— ACTIVITY —
Repeat the lines from the line with "Post Article (34, 366)" to the line with "Health Insurance Tax" in the listing below, keeping both end lines and adding nothing.

— DATA UNDER STUDY —
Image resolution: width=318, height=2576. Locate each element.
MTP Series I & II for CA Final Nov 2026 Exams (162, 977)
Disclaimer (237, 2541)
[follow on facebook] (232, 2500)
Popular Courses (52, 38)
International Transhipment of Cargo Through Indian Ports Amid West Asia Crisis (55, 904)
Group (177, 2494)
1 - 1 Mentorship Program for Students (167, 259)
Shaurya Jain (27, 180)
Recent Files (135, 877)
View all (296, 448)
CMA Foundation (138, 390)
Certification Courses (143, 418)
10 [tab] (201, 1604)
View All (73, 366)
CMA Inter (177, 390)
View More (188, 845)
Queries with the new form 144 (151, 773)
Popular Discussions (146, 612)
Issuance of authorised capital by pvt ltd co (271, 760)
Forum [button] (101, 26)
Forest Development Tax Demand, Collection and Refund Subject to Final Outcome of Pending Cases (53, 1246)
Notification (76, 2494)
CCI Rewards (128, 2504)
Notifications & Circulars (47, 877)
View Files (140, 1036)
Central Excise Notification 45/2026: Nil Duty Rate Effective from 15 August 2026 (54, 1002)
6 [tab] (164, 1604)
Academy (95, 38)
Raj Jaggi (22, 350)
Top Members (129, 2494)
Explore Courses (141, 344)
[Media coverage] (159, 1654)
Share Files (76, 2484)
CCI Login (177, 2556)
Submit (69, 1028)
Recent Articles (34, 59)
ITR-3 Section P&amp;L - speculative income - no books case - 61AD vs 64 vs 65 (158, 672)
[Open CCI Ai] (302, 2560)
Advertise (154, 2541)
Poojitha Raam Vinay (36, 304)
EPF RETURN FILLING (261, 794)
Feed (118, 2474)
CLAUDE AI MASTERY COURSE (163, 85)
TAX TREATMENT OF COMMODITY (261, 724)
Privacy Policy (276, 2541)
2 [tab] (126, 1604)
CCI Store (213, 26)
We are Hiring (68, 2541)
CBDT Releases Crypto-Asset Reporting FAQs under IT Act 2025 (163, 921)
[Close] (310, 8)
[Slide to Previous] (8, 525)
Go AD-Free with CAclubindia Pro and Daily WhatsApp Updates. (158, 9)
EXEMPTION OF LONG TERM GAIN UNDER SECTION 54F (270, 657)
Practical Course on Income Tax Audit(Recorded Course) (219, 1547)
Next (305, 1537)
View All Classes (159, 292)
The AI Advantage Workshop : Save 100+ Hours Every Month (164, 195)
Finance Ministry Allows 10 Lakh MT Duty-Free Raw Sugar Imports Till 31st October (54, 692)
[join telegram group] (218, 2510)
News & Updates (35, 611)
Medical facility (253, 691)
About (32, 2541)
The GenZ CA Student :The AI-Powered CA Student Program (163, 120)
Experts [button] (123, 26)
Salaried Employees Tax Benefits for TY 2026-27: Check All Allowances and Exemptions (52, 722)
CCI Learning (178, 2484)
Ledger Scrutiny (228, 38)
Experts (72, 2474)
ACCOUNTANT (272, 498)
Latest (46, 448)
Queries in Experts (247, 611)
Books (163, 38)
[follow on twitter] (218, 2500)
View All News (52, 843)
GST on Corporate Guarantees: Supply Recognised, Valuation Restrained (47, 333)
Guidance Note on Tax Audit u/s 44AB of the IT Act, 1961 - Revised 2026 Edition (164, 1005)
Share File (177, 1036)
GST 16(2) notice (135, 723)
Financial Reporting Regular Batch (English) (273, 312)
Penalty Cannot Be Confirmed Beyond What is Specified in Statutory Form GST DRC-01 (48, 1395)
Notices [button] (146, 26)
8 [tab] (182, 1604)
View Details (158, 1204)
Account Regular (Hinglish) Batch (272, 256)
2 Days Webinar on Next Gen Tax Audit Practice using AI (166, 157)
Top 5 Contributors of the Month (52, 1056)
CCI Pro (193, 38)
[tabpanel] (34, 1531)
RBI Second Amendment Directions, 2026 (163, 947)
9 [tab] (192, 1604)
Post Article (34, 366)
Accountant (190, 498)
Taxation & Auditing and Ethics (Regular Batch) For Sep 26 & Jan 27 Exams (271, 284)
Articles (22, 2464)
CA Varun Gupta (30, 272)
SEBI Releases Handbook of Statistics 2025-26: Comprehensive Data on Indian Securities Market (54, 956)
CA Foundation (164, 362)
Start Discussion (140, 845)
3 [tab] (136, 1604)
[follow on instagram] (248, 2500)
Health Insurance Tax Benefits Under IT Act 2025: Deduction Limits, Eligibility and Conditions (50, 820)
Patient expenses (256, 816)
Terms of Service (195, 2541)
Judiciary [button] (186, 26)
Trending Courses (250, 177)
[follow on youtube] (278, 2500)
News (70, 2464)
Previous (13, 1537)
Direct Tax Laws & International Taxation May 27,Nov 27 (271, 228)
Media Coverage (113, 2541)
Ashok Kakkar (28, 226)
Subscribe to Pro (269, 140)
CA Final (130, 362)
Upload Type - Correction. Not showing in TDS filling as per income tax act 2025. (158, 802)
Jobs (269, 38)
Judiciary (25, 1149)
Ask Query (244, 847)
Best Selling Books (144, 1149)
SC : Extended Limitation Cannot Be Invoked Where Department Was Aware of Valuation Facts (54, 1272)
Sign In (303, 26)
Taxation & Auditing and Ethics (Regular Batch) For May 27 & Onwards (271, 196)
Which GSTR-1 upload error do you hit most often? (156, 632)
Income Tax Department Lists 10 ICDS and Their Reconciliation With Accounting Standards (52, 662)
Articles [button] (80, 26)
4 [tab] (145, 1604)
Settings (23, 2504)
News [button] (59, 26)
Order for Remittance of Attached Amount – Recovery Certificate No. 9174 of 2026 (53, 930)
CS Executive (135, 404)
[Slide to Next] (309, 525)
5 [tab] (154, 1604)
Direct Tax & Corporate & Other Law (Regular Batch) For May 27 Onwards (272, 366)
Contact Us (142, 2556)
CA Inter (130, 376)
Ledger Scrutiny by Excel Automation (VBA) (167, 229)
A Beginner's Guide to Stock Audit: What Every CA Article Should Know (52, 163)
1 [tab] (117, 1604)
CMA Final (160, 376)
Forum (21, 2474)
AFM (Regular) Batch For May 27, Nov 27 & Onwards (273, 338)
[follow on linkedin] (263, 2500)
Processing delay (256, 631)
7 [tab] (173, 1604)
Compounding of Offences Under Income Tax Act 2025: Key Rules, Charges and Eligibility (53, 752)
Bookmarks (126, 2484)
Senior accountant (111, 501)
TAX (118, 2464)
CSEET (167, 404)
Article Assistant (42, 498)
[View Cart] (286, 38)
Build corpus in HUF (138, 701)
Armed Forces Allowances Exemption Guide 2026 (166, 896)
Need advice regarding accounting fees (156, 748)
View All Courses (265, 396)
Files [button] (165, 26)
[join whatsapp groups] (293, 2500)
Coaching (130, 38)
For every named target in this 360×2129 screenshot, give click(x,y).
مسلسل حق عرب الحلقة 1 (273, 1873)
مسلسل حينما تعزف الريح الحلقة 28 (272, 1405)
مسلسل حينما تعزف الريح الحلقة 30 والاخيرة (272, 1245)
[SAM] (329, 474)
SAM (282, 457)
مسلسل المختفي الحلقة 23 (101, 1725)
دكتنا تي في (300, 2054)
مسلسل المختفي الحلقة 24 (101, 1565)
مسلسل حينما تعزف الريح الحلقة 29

— SOLUTION FOR THIS PROBLEM —
Post Article (34, 366)
Accountant (190, 498)
Taxation & Auditing and Ethics (Regular Batch) For Sep 26 & Jan 27 Exams (271, 284)
Articles (22, 2464)
CA Varun Gupta (30, 272)
SEBI Releases Handbook of Statistics 2025-26: Comprehensive Data on Indian Securities Market (54, 956)
CA Foundation (164, 362)
Start Discussion (140, 845)
3 [tab] (136, 1604)
[follow on instagram] (248, 2500)
Health Insurance Tax Benefits Under IT Act 2025: Deduction Limits, Eligibility and Conditions (50, 820)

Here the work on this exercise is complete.